My roommate in my first West Coast apartment in Noe Valley (’93) proved to be the Kathy Bates of Hair fan-dome. He had at least 25 international Hair record albums…in German, Spanish, and seemingly endless languages. Enjoy this excerpt from an eccentric Hebrew production. The ’05 Actor’s Fund benefit recording provided a much needed fresh take on the musical. Although the album is not spot-on, it included one of my favorite new artists Jennifer Hudson singing a soulful rendition of Easy to Be Hard. A VERY unlikely Sheila, she nevertheless delivers a great (although a bit too slow) “studio” version.
The new Broadway production features the finest male musical theatre performer of his generation, Gavin Creel, as Claude. This performer can do no wrong, in my mind. I discovered him via the Broadway cast recording of Thoroughly Modern Millie. Honestly, I would never have imagined him a candidate for the role of Claude, as his ultra-tender tone, and tendency towards pop-inspired melismas don’t seem like an obvious choice for this fresh-off-the-farm character. But, I’m thrilled such a great artist is engaged in such an acclaimed production, and now nominated for another Tony! This video shows him in beautiful form in more familiar territory.
The show explored the prominent themes of the hippie movement, and ‘60s: race, drugs, nudity and sexual freedom, pacifism and environmentalism, religion and astrology, literary themes and symbolism. Theatre writer Scott Miller explained why the movement embraced these themes:
“Contrary to popular opinion, the hippies had great respect for America and believed that they were the true patriots, the only ones who genuinely wanted to save our country and make it the best it could be once again…. [Long] hair was the hippies’ flag—their… symbol not only of rebellion but also of new possibilities, a symbol of the rejection of discrimination and restrictive gender roles (a philosophy celebrated in the song “My Conviction”). It symbolized equality between men and women.”
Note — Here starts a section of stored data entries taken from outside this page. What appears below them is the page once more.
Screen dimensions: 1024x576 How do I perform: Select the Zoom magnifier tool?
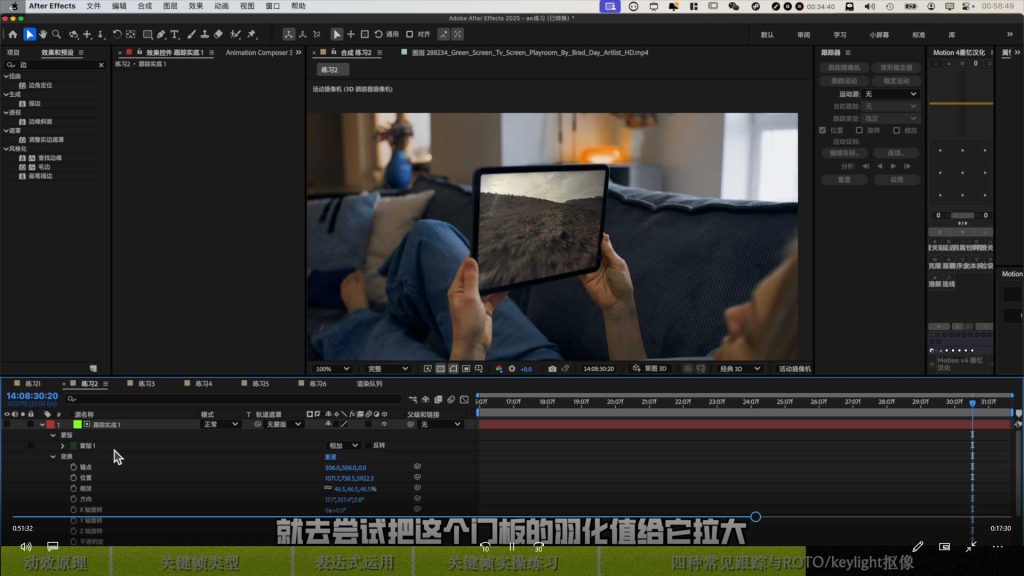click(x=57, y=34)
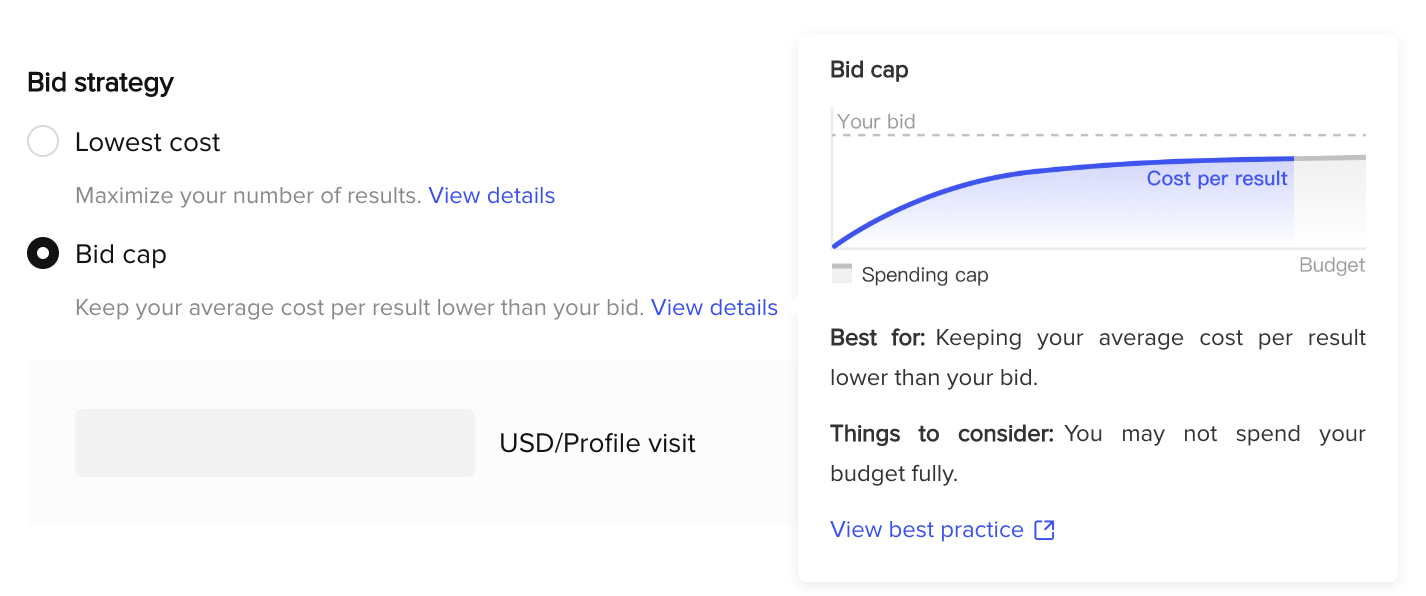Click the Bid cap tooltip title
The width and height of the screenshot is (1426, 596).
click(869, 69)
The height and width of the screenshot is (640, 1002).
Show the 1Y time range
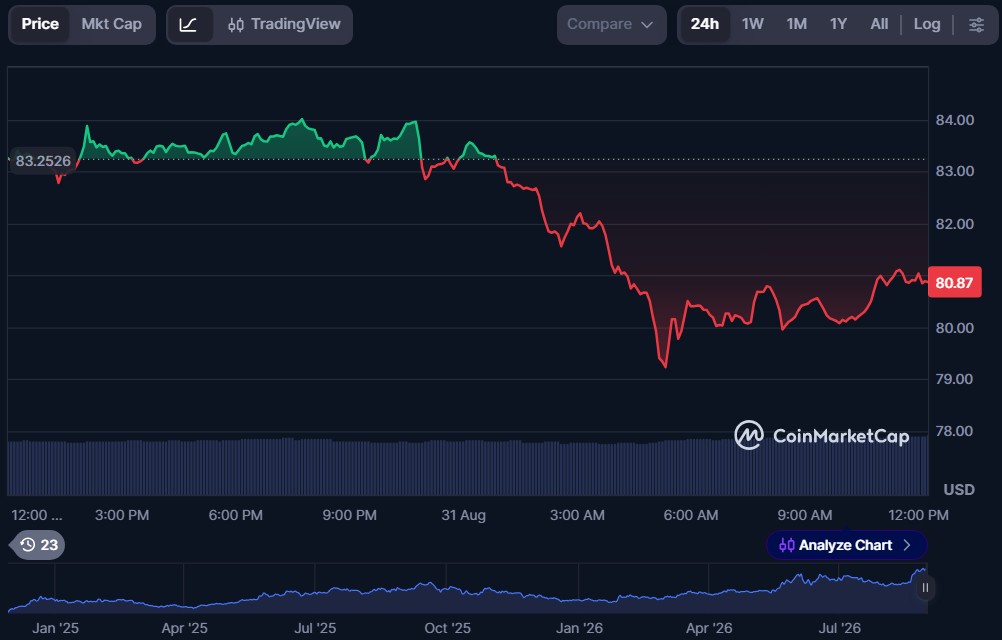(838, 24)
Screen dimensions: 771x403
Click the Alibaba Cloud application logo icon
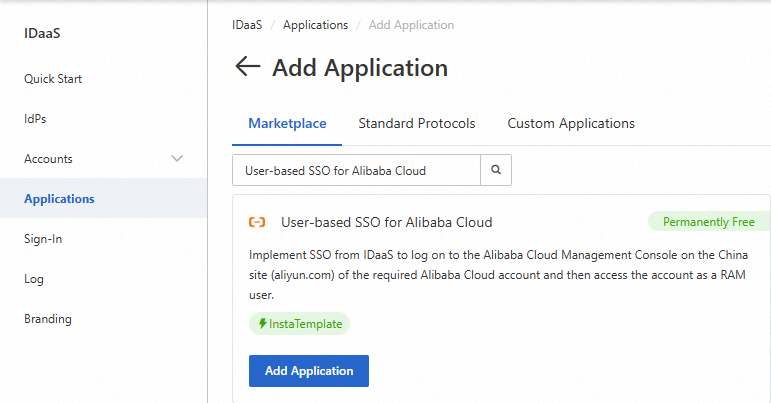(x=257, y=222)
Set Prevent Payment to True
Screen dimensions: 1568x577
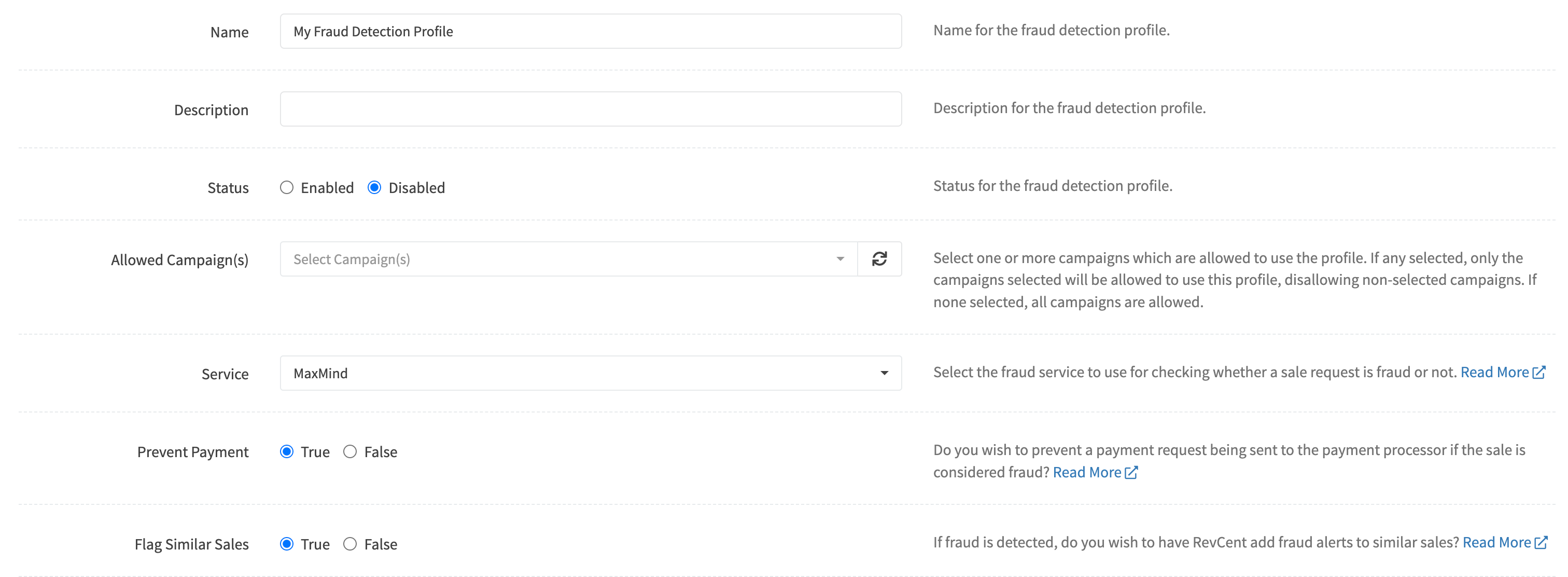pos(287,451)
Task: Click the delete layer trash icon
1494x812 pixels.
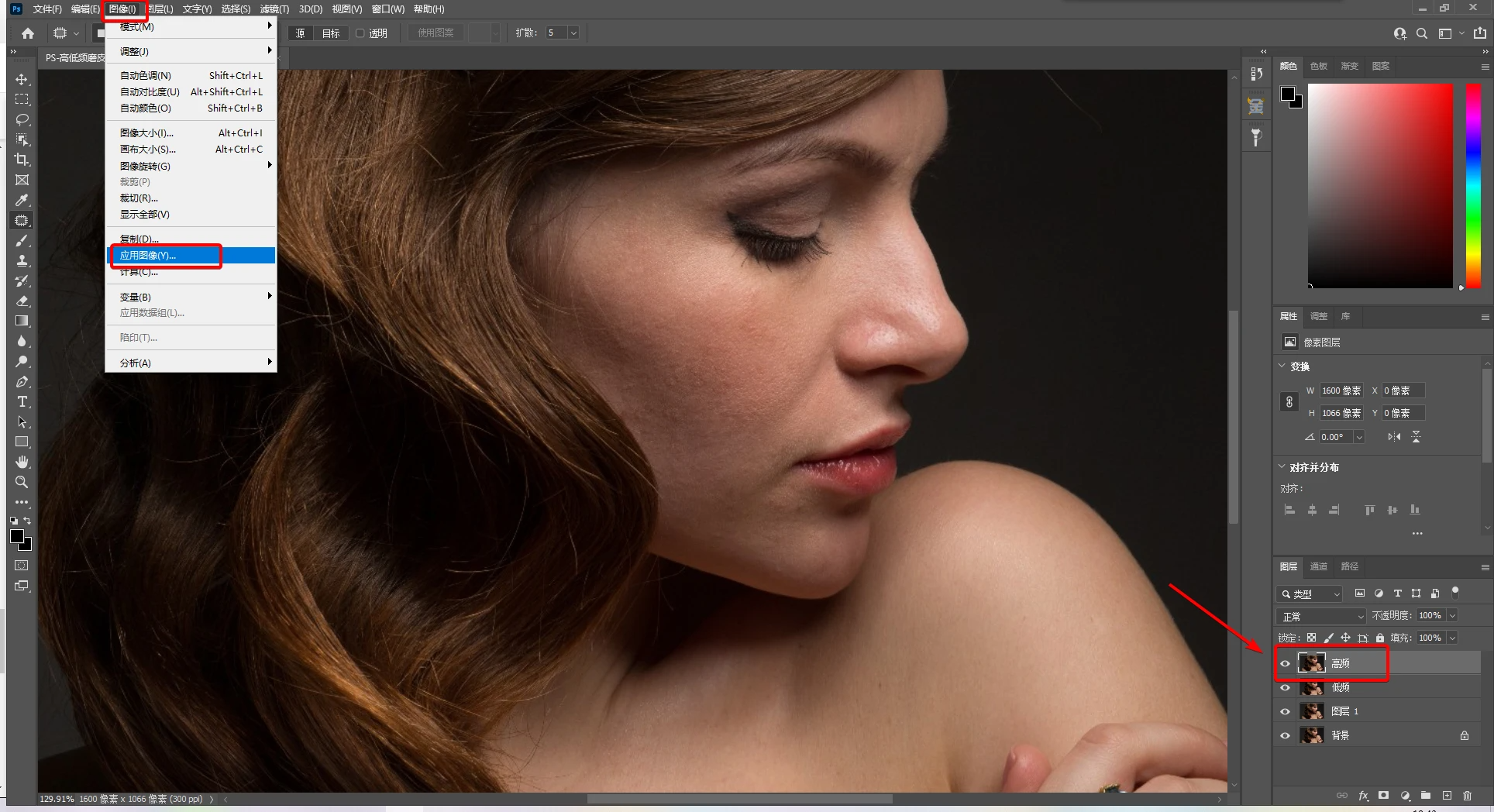Action: pos(1467,796)
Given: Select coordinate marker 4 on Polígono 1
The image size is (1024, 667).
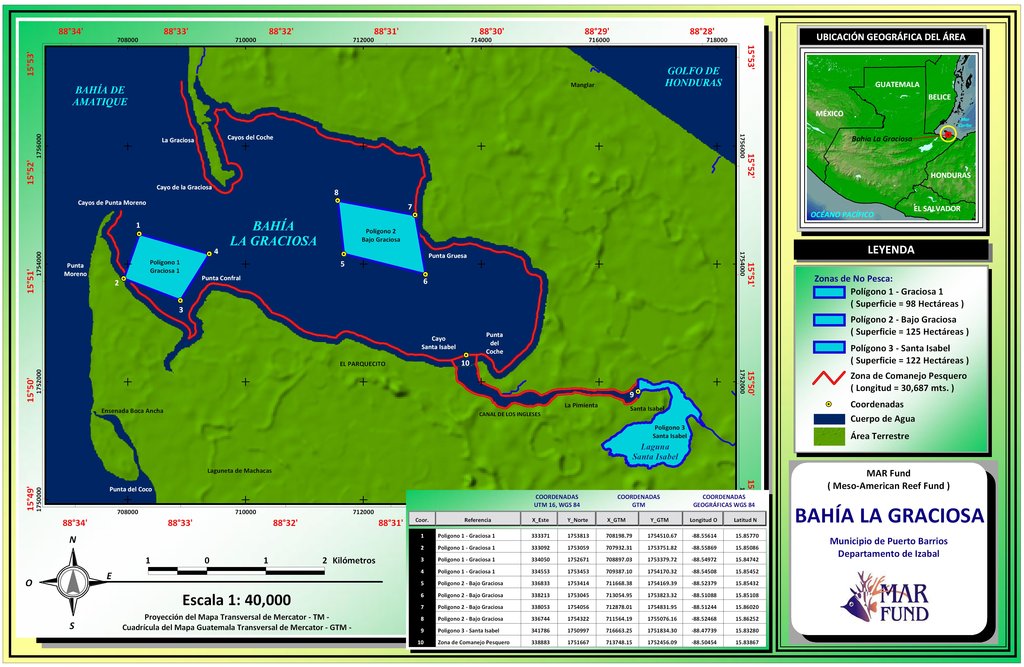Looking at the screenshot, I should (208, 254).
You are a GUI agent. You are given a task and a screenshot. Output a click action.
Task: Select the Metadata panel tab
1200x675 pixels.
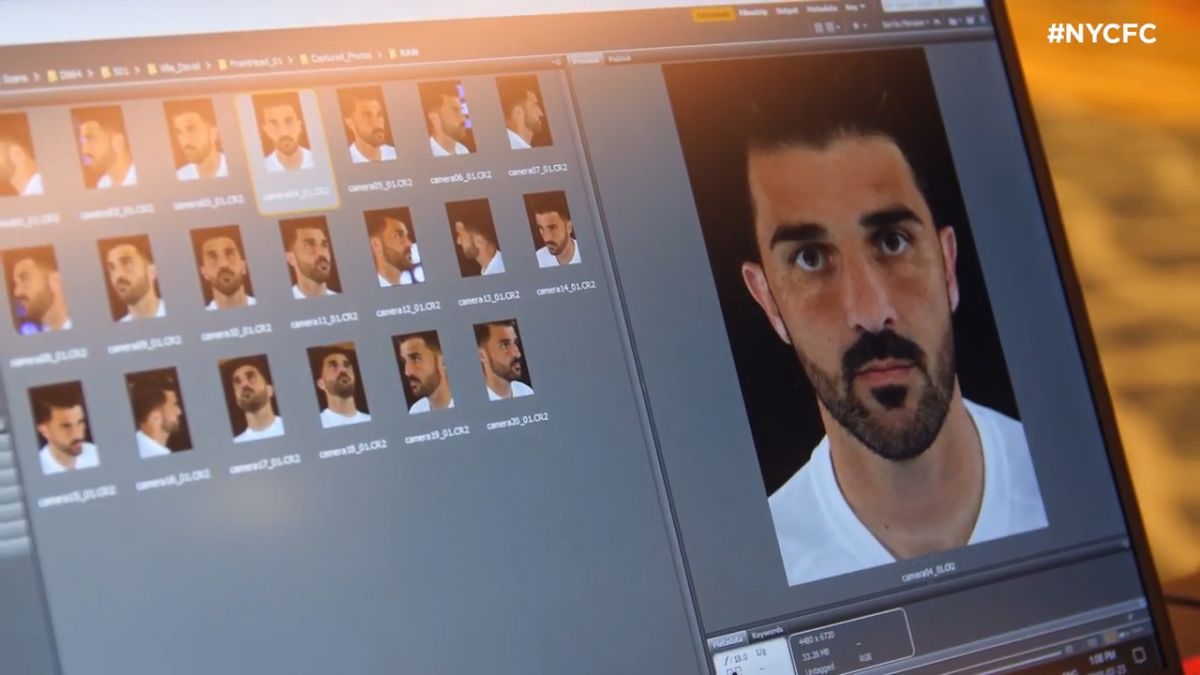727,639
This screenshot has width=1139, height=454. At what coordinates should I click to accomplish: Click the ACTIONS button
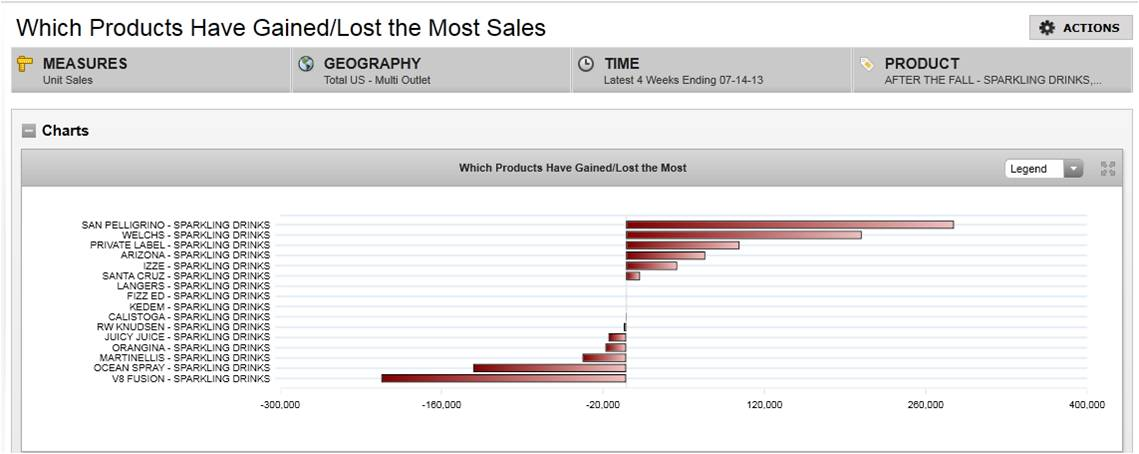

These themes brought about much controversy, in their divisiveness. A Mexican production survived only one performance, and was shut-down by the government for being “detrimental to the morals of youth” (Wikipedia). Claude, in essence, battles out the opposing moral sides of the primary love vs. war dilemma of the era, in having to decide whether or not to resist the draft, as his friends had.
The original Off-Broadway productions did not have the oft-discussed nudity. But, all “twenty seconds” of it were integrated by the new director Tom O’Horgan in its original Broadway reincarnation. The concept was “inspired by two men who took off their clothes to antagonize the police during an informal anti-war gathering” (Wikipedia). The familiar controversy over this nudity has reared its head yet again. The verdict is still out on whether our ACLO production will include it, or not. Apparently, concerns voiced by the school that owns the theatre may put a kabbosh on it. For some cast members that will provide relief, for others disappointment. We shall see!
I was shocked (and tickled) to discover this telegram from the legendary diva Callas, to the original Broadway cast. Who in a million years would have pictured her in that audience? Not moi!
Amusingly, Leonard Bernstein remarked that “the songs are just laundry lists” and walked out of the Broadway production. Perhaps the true freedom portrayed in the show wasn’t in his vocabulary and scared him, as he was a man that lived, in essence, a double life.
Disco diva Donna Summer appeared in a German production! She is shown here singing Aquarius.
In the coming weeks my role in the ACLO production will be determined. They are two roles that could not be more different. I can’t wait for more to be revealed, and to begin rehearsals!